PROFETA Y MÁRTIR
Ha sido impresionante la canonización del papa
Pablo VI y la de monseñor Oscar Arnulfo Romero, junto a otros cinco hermanos y
hermanas elevados a los altares. Toda una multitud de personas llegaron de El
Salvador para asistir a la glorificación de aquel arzobispo, tan valiente
defensor de los pobres, o mejor de los empobrecidos.
Hace exactamente cuarenta años, el obispo Romero decía: “Muchos
quisieran que el pobre siempre dijera que es “voluntad de Dios” vivir pobre. No
es voluntad de Dios que unos tengan todo y otros no tengan nada. No puede ser
de Dios. De Dios es la voluntad de que todos sus hijos sean felices”
(10.9.1978).
Tenía razón. Es una blasfemia afirmar que Dios manda la pobreza
y el hambre, el analfabetismo o el desempleo. Esas situaciones no obedecen a la
fatalidad, sino a la injusticia asentada sobre la tierra. Dios no puede querer
que muchos de sus hijos carezcan de un techo bajo el que cobijarse.

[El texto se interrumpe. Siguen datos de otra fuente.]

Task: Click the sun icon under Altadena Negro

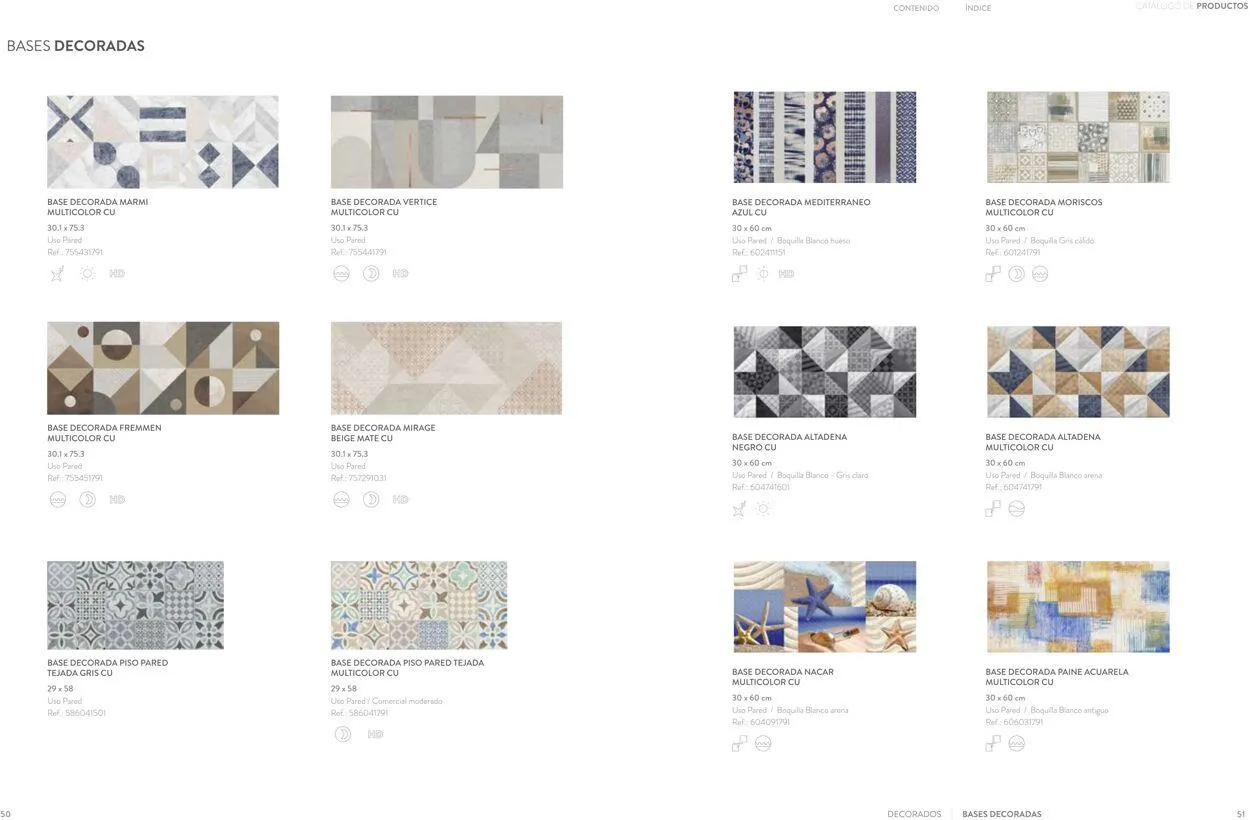Action: 763,509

Pocos días después, monseñor Romero decía algo que sonaba como
una interpelación: “Cuando se le da pan al que tiene hambre lo llaman a uno
santo, pero si se pregunta por las causas de por qué el pueblo tiene hambre, lo
llaman comunista y ateísta. Pero hay un “ateísmo” más cercano y más peligroso
para nuestra Iglesia: el ateísmo del capitalismo, cuando los bienes materiales
se erigen en ídolos y sustituyen a Dios” (15.9.1978).

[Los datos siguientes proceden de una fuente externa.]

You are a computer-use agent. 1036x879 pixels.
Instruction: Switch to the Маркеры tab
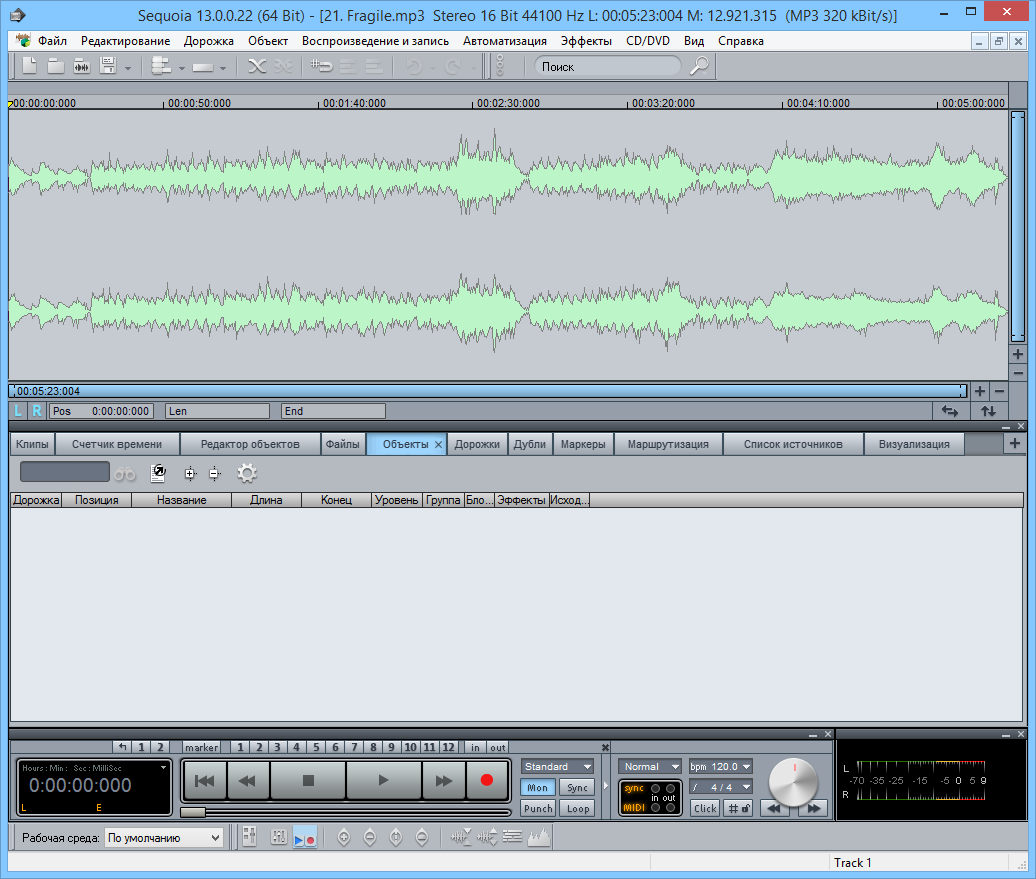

Al año siguiente tenia lugar
en Puebla de los Ángeles la III Conferencia del Episcopado
Latinoamericano. El llamado “Documento de Puebla” diría que el servicio profético
lleva a anunciar dónde se manifiesta el Espíritu y a denunciar dónde opera el
misterio de iniquidad, tanto en los hechos como en las estructuras (n. 267).
El mismo Documento afirmaría que “frente a la situación de
pecado surge por parte de la Iglesia el deber de la denuncia, que tiene que ser
objetiva, valiente y evangélica, que no trata de condenar sino de salvar al
culpable y a la víctima” (n. 1269).
Monseñor Romero había recibido ese ministerio profético que hace
de él uno de los grandes defensores de los derechos humanos. Pero nadie
defiende al oprimido sin enemistarse con el opresor. Esa experiencia secular le
convertía en un candidato a las amenazas de muerte, como él mismo reconocía.
Sin embargo, no lo amordazaba el miedo. Lo sostenía la esperanza,
como lo manifestó el día 24 de marzo de 1980: “El Reino está ya misteriosamente
presente en nuestra tierra; cuando venga el Señor, se consumará su perfección.
Esta es la esperanza que nos alienta a los cristianos. Sabemos que todo
esfuerzo por mejorar una sociedad, sobre todo cuando está tan metida esa
injusticia, es un esfuerzo que Dios bendice, que Dios quiere, que Dios nos
exige”. Ese mismo día lo mataron,
mientras celebraba la misa en un hospital.